Le buteur débarque finalement au Red Star, après une rencontre avec le président Haddad, en pleine fashion week parisienne. «On a un ami commun qui travaille dans une maison d’édition. On a tout de suite accroché. On se comprend, même sans se parler. Si je n’avais pas signé ici, j’aurais arrêté. L’idée de pouvoir être une toute petite pierre de son projet m’a immédiatement parlé.» Quitte à s’asseoir sur un gros salaire. «Certains amis n’ont pas compris mon choix. J’ai fait un énorme sacrifice, mais ça n’a pas été un problème. J’ai toujours fait attention pendant ma carrière.
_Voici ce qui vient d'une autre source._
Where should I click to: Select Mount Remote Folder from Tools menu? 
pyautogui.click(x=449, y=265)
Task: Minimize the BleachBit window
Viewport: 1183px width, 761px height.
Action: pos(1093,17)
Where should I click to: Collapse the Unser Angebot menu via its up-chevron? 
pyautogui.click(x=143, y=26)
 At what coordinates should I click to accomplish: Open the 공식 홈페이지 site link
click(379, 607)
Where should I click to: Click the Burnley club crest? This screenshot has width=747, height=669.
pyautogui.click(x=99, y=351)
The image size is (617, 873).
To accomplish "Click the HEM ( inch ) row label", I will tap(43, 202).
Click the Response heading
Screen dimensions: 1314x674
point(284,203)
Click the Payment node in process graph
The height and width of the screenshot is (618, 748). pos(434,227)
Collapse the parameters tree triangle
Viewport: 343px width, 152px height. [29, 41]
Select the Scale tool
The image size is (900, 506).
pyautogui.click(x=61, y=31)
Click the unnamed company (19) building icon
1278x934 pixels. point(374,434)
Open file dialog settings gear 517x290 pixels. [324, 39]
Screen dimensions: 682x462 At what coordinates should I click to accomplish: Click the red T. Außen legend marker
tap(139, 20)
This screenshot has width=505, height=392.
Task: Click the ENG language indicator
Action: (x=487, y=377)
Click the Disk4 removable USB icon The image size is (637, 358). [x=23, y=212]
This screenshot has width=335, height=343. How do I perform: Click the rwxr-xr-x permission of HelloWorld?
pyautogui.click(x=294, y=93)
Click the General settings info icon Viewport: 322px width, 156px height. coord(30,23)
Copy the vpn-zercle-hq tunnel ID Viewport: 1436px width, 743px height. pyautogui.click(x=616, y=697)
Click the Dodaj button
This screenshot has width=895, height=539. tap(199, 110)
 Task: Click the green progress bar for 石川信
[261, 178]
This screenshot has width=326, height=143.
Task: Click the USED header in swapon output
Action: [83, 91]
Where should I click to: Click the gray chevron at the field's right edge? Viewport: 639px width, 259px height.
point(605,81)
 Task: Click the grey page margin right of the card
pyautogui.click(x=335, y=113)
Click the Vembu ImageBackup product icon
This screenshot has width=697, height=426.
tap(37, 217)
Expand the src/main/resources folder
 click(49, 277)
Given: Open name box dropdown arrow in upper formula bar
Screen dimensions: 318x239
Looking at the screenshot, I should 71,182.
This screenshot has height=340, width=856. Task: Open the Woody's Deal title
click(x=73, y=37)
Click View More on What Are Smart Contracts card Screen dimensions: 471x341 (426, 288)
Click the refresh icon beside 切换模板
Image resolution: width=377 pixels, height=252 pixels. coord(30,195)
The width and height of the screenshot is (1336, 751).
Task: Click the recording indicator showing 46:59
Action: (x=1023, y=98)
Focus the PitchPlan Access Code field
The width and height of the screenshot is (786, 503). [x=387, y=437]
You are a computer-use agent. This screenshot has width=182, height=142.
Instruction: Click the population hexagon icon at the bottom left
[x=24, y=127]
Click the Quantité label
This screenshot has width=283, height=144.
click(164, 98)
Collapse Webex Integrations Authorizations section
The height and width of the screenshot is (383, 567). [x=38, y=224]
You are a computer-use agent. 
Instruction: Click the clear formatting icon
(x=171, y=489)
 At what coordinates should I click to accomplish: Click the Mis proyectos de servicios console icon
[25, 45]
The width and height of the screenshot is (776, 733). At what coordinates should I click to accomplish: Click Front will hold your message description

Aujourd’hui, je n’ai pas à me plaindre. Je vis à Paris, je peux inviter mon épouse au restaurant, me faire plaisir. La liberté a un prix. J’attendais avec impatience de sortir du monde pro. Je suis libre de mes mouvements, je peux profiter de ma famille. Et j’adore cette équipe du Red Star. Je n’ai jamais autant rigolé dans un vestiaire.» Ni enchaîné autant de kilomètres en bus. Le quotidien d’un club de National. «Aucun problème. Je retrouve cette ambiance que je connaissais petit. Je joue au foot pour m’amuser. Avec le Red Star, je m’éclate. Et on est bien partis pour monter en L2. Je ne connais pas cette division. Ça me fera une nouvelle découverte.» Une de plus. Avant la prochaine. Un vernissage dans l’ancienne galerie d’Yvon Lambert rachetée par Victoire de Pourtalès, une amie. «J’ai hâte, ça va être intéressant.» David Bellion ne ressemble à personne. Surtout pas à un joueur de ballon.